The force of gravity around a black hole is so extreme that even photons (the particles of light) which travel at the speed of light can not escape once they have crossed the so-called event horizon surrounding the black hole.
Thus, black holes are really holes in space (since matter fall into them) which are really black (there is no possibility of escape).
This is the picture of classical black holes provided by Einstein general theory of relativity.
But in 1974 Hawking showed that black holes are really quantum objects which can emit radiation (the so-called Hawking radiation).
Indeed, a black does not really exist in vacuum but in fact it is continuously interacting with fields of particles and radiations which permeate spacetime.
In other words, the space surrounding a black hole is filled with  virtual particles which pop in and out of existence (by the Heisenberg uncertainty principle of quantum mechanics) in the form of matter-antimatter pairs.
These pairs annihilate almost immediately.
But around the event horizon of the black hole it could happen that a pair of particle-antiparticle is created for a brief short of time but before they can annihilate  the force of gravity of the black hole pulls one of them inside the black hole whereas the other scatter off away from the black hole towards infinity.
The absorbed particle is the lost qbit (or quantum bit) of information.
And the scattered particle (seen by an observer located outside the black hole at spatial infinity) is the Hawking particle.
The lost bit falling inside the black hole has negative energy causing thus the mass of the black hole to decrease and as a consequence the black hole is actually evaporating by the process of Hawking radiation.
The loss of information problem is the statement that the created pair of particle-antiparticle is found in a quantum pure state whereas the Hawking radiation constituted of all Hawking particles is found in a thermal mixed state.
The mixed state lacks all quantum correlations encoded into the original pure state and hence we have here a case of a pure state evolving in time to a mixed state which is impossible by the Schrodinger equation.
We say that unitarity is lost and we have loss of information.
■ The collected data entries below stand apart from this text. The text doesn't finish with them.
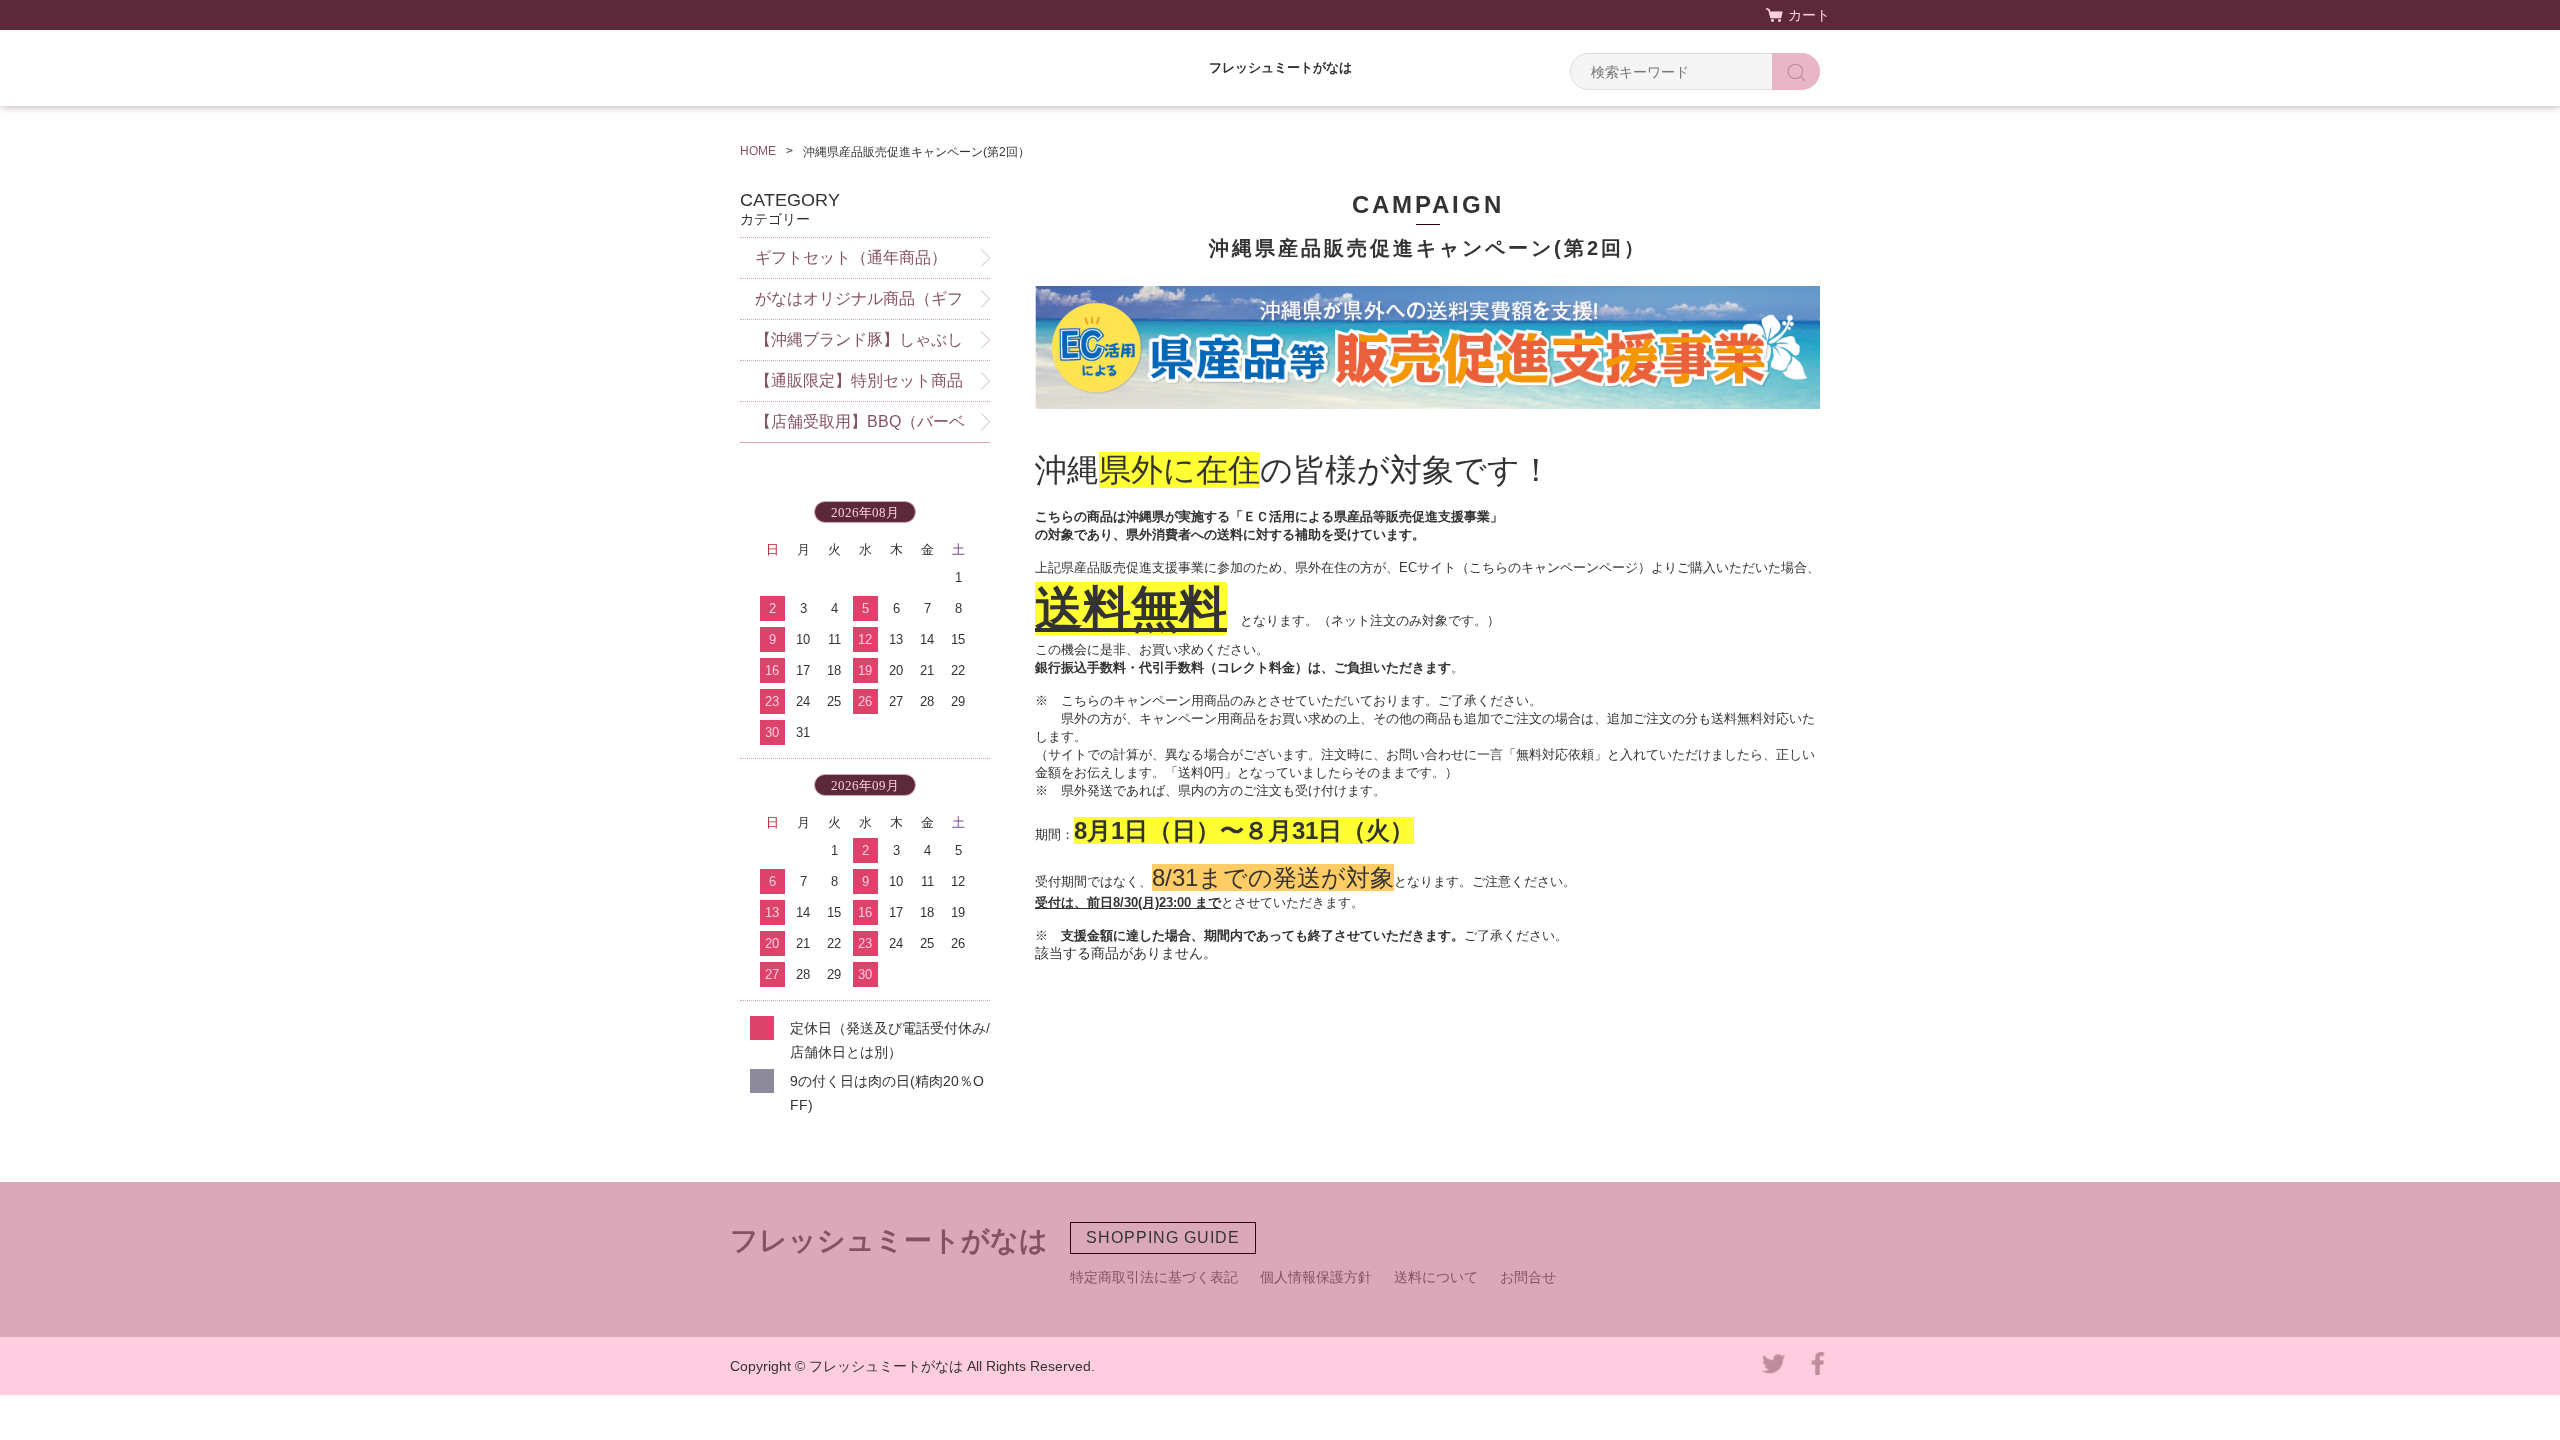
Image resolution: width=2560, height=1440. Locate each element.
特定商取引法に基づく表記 (1154, 1277)
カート (1809, 15)
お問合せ (1528, 1277)
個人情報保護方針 (1316, 1277)
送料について (1436, 1277)
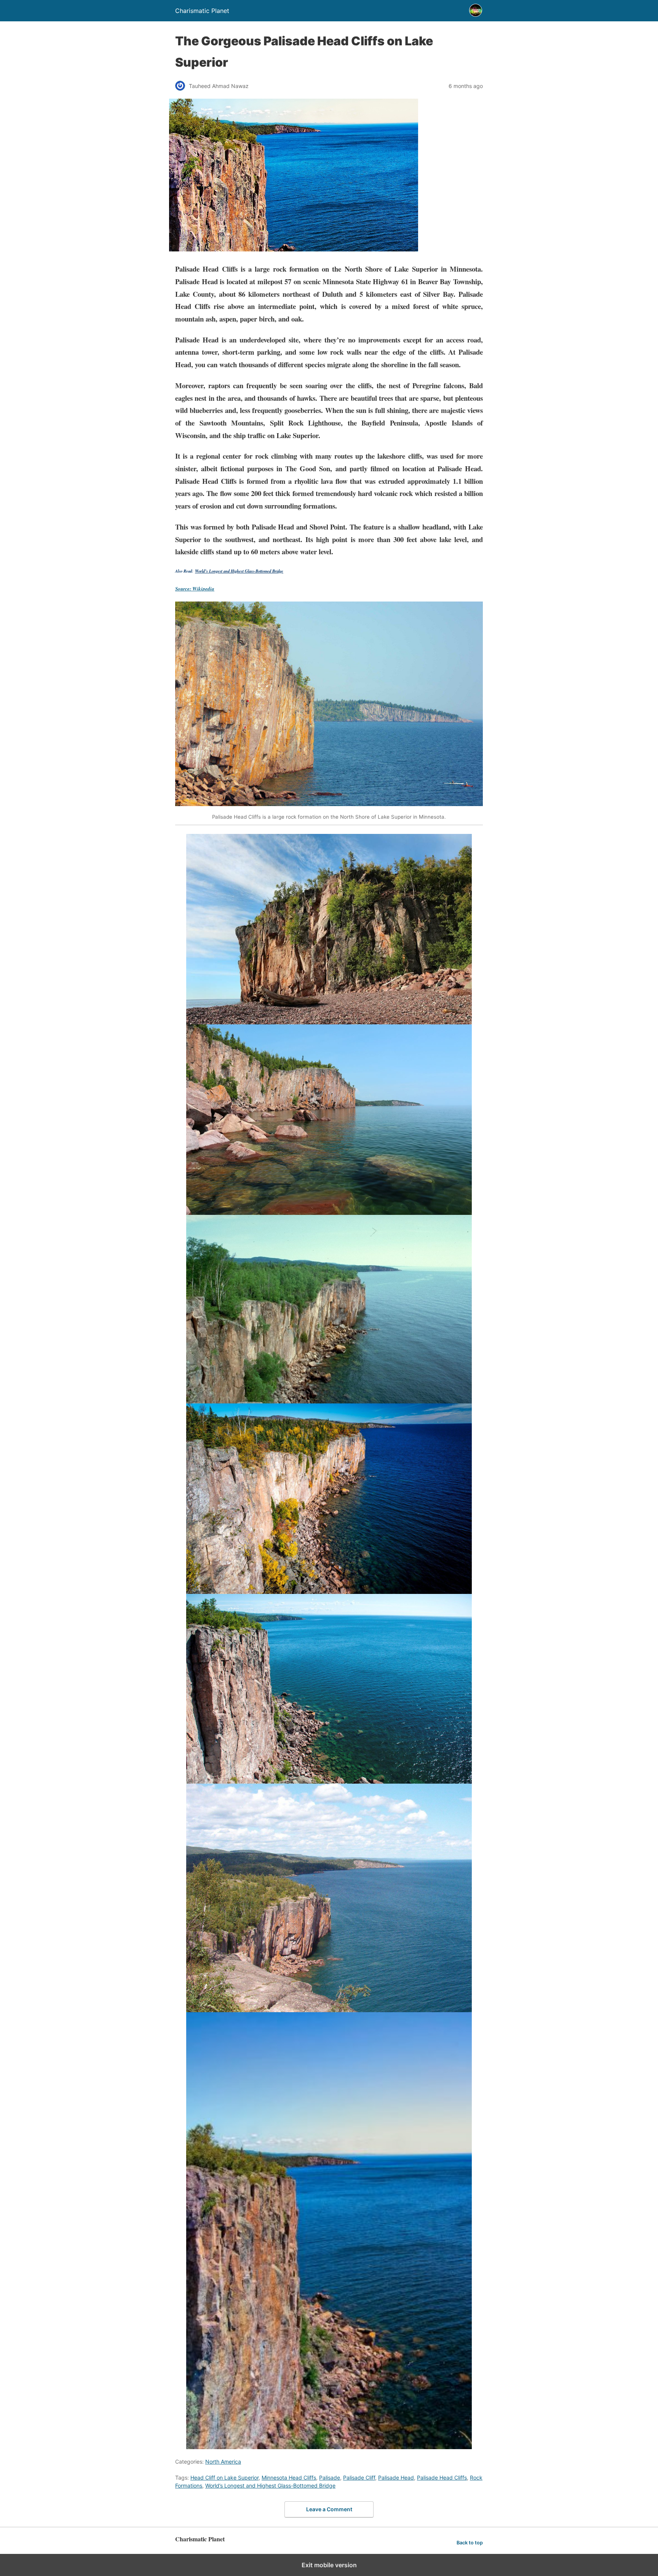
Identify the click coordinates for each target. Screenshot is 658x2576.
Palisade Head (396, 2477)
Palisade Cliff (359, 2477)
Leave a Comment (329, 2509)
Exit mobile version (329, 2565)
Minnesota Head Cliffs (289, 2477)
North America (223, 2461)
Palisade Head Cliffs (442, 2477)
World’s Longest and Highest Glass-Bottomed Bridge (239, 571)
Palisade (329, 2477)
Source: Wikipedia (194, 588)
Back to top (470, 2543)
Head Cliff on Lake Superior (224, 2477)
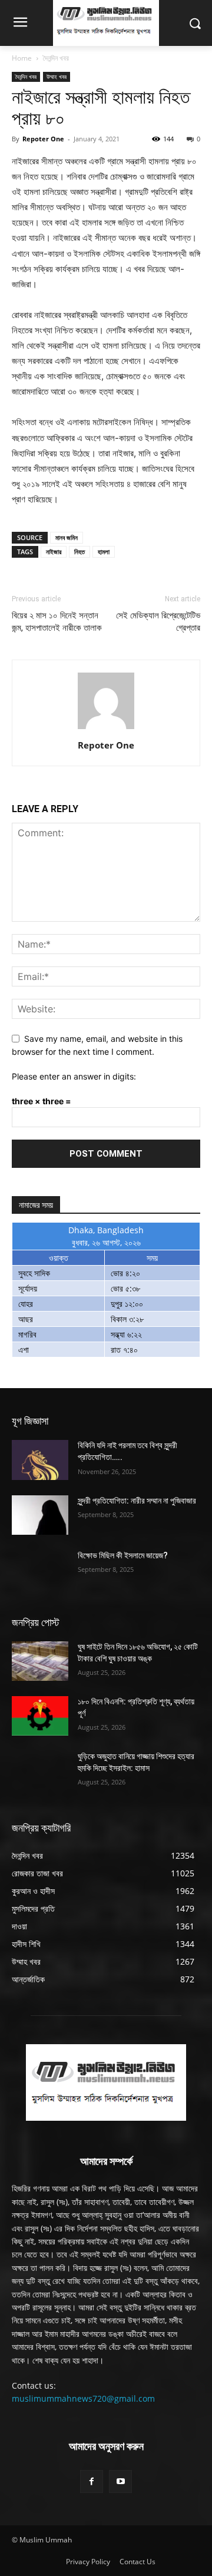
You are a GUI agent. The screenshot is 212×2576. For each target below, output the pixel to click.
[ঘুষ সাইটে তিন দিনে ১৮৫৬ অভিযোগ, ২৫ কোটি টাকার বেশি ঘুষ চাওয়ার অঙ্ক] (40, 1661)
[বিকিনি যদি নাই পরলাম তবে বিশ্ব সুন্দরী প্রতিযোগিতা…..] (40, 1459)
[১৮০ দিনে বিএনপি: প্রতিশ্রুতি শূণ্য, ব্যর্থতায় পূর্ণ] (40, 1716)
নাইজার (53, 551)
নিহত (79, 551)
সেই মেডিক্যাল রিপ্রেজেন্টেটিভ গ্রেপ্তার (158, 621)
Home (22, 58)
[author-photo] (106, 729)
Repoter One (43, 138)
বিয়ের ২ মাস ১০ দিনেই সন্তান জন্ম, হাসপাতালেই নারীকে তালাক (57, 621)
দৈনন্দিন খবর (56, 58)
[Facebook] (91, 2481)
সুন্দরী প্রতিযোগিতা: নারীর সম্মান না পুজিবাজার (137, 1500)
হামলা (104, 551)
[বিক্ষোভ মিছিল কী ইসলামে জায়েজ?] (40, 1570)
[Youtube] (120, 2481)
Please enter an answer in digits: (74, 1076)
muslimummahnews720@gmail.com (83, 2398)
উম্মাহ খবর (57, 76)
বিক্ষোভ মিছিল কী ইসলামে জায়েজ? (123, 1555)
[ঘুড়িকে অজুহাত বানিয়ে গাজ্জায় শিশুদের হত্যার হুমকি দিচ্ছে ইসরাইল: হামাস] (40, 1770)
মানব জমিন (66, 537)
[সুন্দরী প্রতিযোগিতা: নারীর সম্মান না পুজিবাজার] (40, 1515)
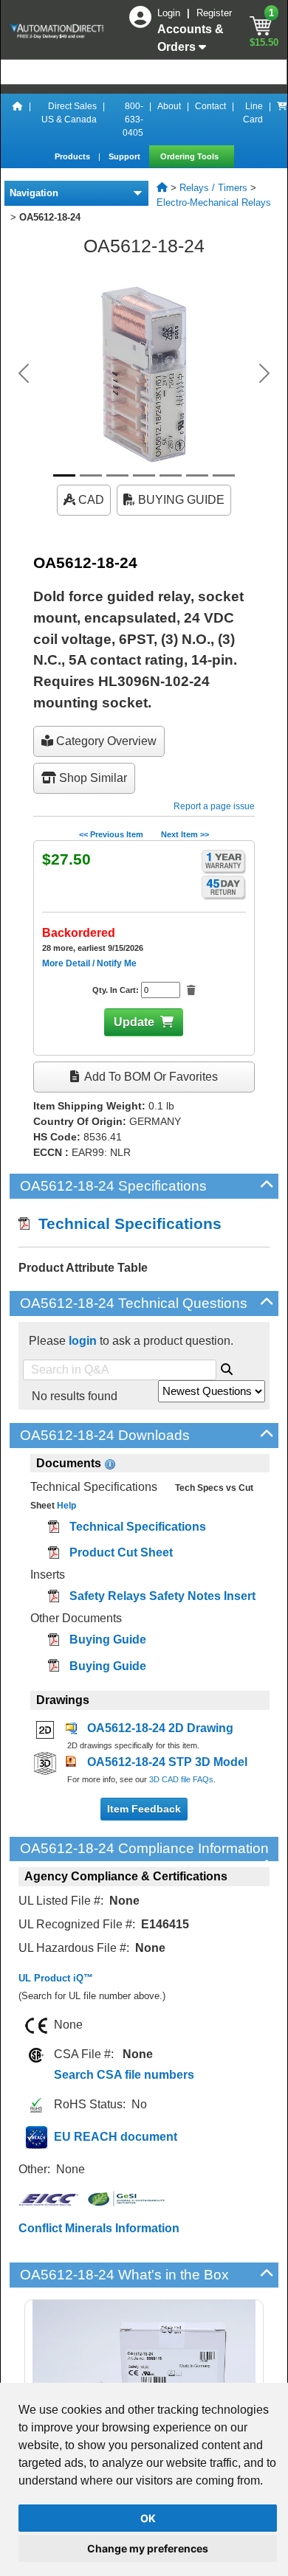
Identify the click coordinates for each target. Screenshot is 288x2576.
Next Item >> (185, 834)
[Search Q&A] (226, 1367)
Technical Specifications (126, 1223)
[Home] (18, 119)
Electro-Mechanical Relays (214, 202)
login (83, 1340)
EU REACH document (115, 2136)
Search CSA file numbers (124, 2074)
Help (65, 1505)
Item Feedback (144, 1809)
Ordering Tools (190, 156)
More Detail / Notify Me (89, 963)
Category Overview (105, 741)
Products (73, 156)
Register (214, 12)
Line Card (253, 113)
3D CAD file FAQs (181, 1779)
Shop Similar (91, 778)
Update (134, 1022)
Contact (210, 106)
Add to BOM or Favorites (150, 1076)
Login (170, 12)
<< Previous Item (111, 834)
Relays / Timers (213, 187)
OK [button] (148, 2518)
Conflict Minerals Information (98, 2228)
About (169, 106)
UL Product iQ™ (55, 1978)
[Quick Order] (282, 119)
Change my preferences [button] (147, 2548)
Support (126, 156)
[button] (24, 373)
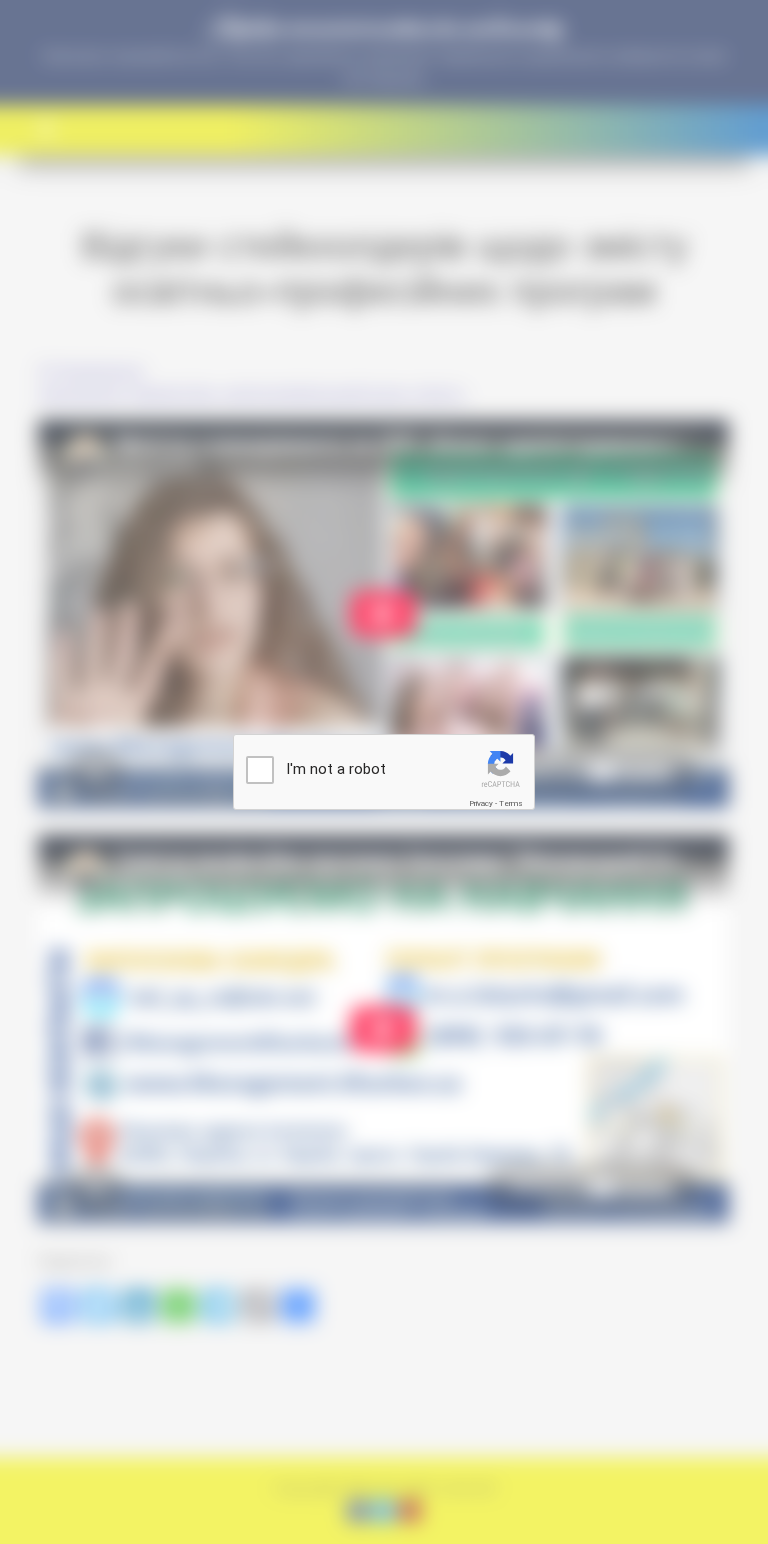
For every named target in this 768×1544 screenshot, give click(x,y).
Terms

Which is a state of affair not accepted by the majority in the physics community.

A precise formulation of this problem is given by the AMPS (Almheiri, Marolf, Polchinski, Sully)  firewall paradox which shows among other things that black hole complementarity is not sufficient.
In my own view the solution of this problem is that there is no information loss and that the black hole starts spitting out its information back out at an accelerated rate when it becomes maximally entangled with its Hawking radiation at the the so-called Page time (the time at which half of the black has evaporated).

This solution should in fact go through the following three stages:

- The ER=EPR conjecture due to Maldacena and Susskind which states that the black hole and its Hawking radiation are maximally entangled with each other. And that the maximal entanglement (that is the Einstein-Podolsky-Rosen or EPR  entanglement) between any Hawking particle and its lost quantum bit which went inside the black hole is given by Einstein-Rosen or ER wormehole or bridge. We get thus an octopus structure for entanglement.

- The ER=EPR conjecture is actually based on the hypothesis that the smooth geometry of spacetime is woven solely from particle entanglement.  We say that spacetime emerges from quantum entanglement. This more fundamental hypothesis is due for example to Van Raamsdonk.

- The hypothesis that spacetime is an emergent concept from the more fundamental quantum entanglement is itself based on the celebrated AdS/CFT conjecture due to Maldacena which states that quantum gravity in certain spacetime geometries is completely describable in terms of ordinary quantum fields (with conformal symmetry) in lower dimensions.

We hope we can come back to these points in more detail in the future.